In 1404, the first official Chinese trade envoy led by Admiral Yin Qing arrived in Malacca. Later, Parameswara was escorted by Zheng He and other envoys in his successful visits. Malacca's relationships with Ming granted protection to Malacca against attacks from Siam and Majapahit and Malacca officially submitted as a protectorate of Ming China. This encouraged the development of Malacca into a major trade settlement on the trade route between China and India, Middle East, Africa and Europe. To prevent the Malaccan empire from falling to the Siamese and Majapahit, he forged a relationship with the Ming dynasty of China for protection.
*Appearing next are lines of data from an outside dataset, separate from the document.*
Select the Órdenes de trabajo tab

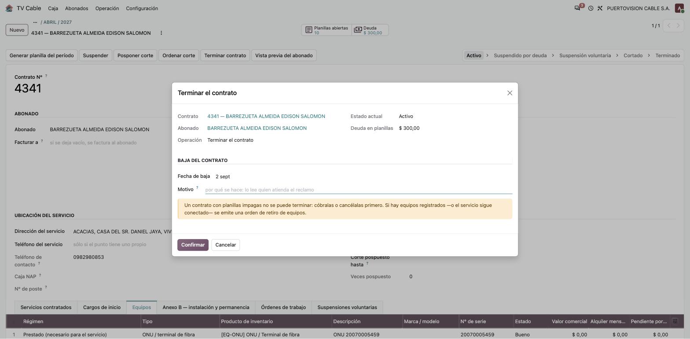283,307
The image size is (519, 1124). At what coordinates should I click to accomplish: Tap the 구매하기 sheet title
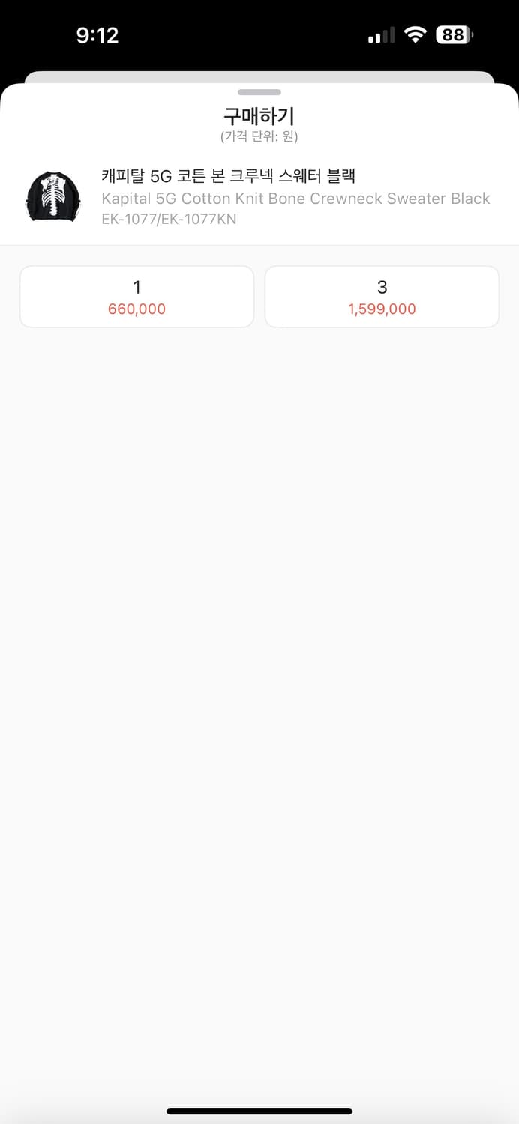click(x=260, y=116)
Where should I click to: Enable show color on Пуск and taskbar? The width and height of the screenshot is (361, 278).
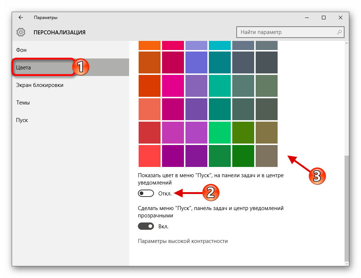146,193
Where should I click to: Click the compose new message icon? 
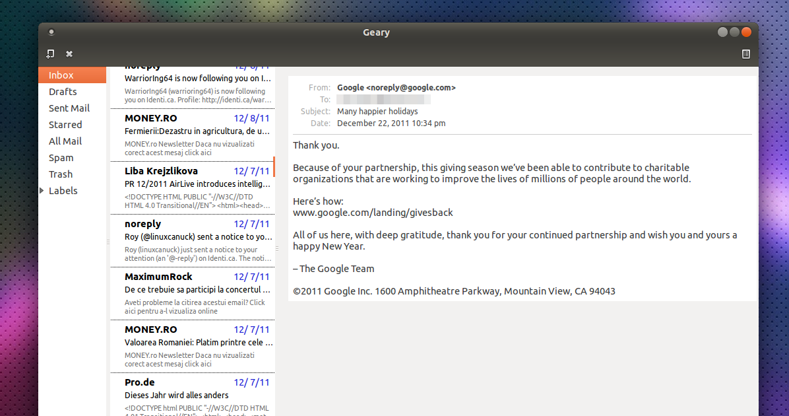(49, 53)
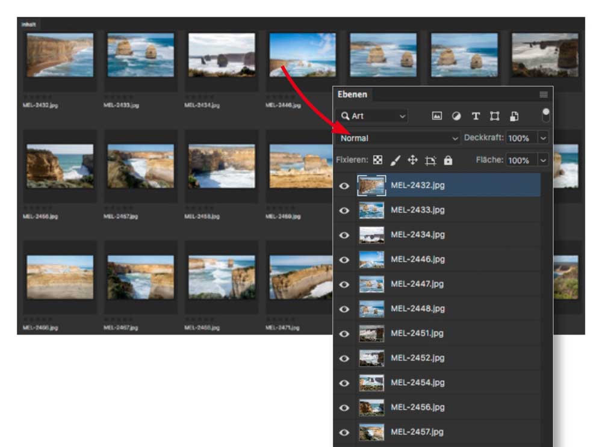Click the type layer filter icon
Image resolution: width=602 pixels, height=447 pixels.
[476, 116]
Following the establishment of this relationship, the prosperity of the Malacca entrepôt was then recorded by the first Chinese visitor, Ma Huan, who travelled together with Admiral Zheng He. In Malacca during the early 15th century, Ming China actively sought to develop a commercial hub and a base of operation for their treasure voyages into the Indian Ocean. Malacca had been a relatively insignificant region, not even qualifying as a polity prior to the voyages according to both Ma Huan and Fei Xin, and was a vassal region of Siam. In 1405, the Ming court dispatched Admiral Zheng He with a stone tablet enfeoffing the Western Mountain of Malacca as well as an imperial order elevating the status of the port to a country. The Chinese also established a government depot (官廠) as a fortified cantonment for their soldiers. Ma Huan reported that Siam did not dare to invade Malacca thereafter. The rulers of Malacca, such as Parameswara in 1411, would pay tribute to the Chinese emperor in person.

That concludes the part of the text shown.